▸ **Source text**:
****************

Thus, the Commissioner found that the new billboard erected by Lamar violated the "natural disaster" regulation in that it was not the "original height or size" of the damaged structure that it replaced, and also because it was not built with "like materials." As to the five-foot change in location, the Commissioner did not adopt the ALJ's findings, but determined instead that it was unnecessary to decide whether the five-foot relocation violated Tenn. Comp. R. Regs. 1680-2-3-.04(1)(a)2. Based on these findings, the Commissioner terminated permit number 47-0607 and ordered that the illegal billboard structure be immediately disassembled and removed from the premises.
Following issuance of the Commissioner's order, on January 28, 2005, Lamar filed a petition for certiorari in the Chancery Court for Davidson County, seeking judicial review of the Commissioner's decision. By agreed order, the petition was amended to reflect that it was a petition for review of a contested case pursuant to the Uniform Administrative Procedures Act ("UAPA"), T.C.A. § 4-5-322. The chancellor heard the matter on January 6, 2006, and entered a memorandum and order affirming the Commissioner's decision in all respects on March 21, 2006. From this order, Lamar now appeals.
The issues raised on appeal are: (1) whether Lamar should have been permitted to rebuild the storm-damaged billboard structure in accordance with the "extraordinary maintenance" provision, Tenn. Comp. R. Regs. 1680-2-3-.04(1)(b); (2) whether substantial and material evidence supports the Commissioner's finding that the new billboard sign was not rebuilt to the "original height and size" of the billboard structure it replaced, as required under the "natural disaster" provision of Tenn. Comp. R. Regs. 1680-2-3-.04; (3) whether the Commissioner's findings and conclusions that steel is not a "like material" to wood was based upon an unlawful procedure, on the ground that the Commissioner was attempting to implement a policy not properly promulgated under the UAPA, see T.C.A. § 4-5-216; and (4) whether the reconstruction of a damaged sign within five feet of its original location constitutes a prohibited change in location under Tenn. Comp. R. Regs. 1680-2-3-.04(1)(a)2.

****************

▸ **Dataset extract**:
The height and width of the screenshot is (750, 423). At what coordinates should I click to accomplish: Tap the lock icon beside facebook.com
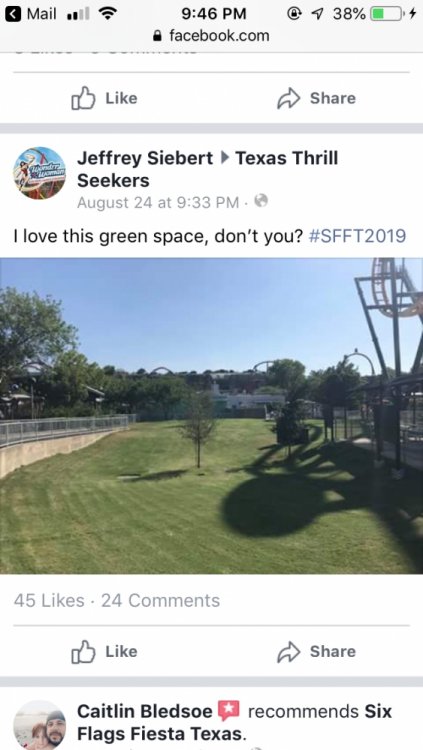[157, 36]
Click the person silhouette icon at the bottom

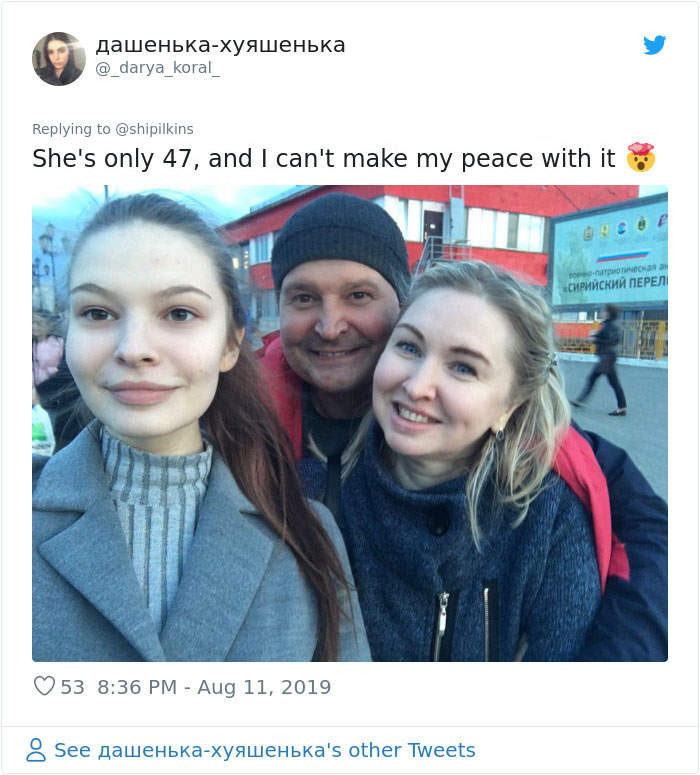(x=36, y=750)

****************

▸ **Aim**:
Rewrite the billboard ruling from "Thus, the Commissioner" up to and including "from the premises.", renaming "billboard" to "sign" throughout that span. Work from the billboard ruling alone, without drawing on the data.

▸ **Result of the exercise**:
Thus, the Commissioner found that the new sign erected by Lamar violated the "natural disaster" regulation in that it was not the "original height or size" of the damaged structure that it replaced, and also because it was not built with "like materials." As to the five-foot change in location, the Commissioner did not adopt the ALJ's findings, but determined instead that it was unnecessary to decide whether the five-foot relocation violated Tenn. Comp. R. Regs. 1680-2-3-.04(1)(a)2. Based on these findings, the Commissioner terminated permit number 47-0607 and ordered that the illegal sign structure be immediately disassembled and removed from the premises.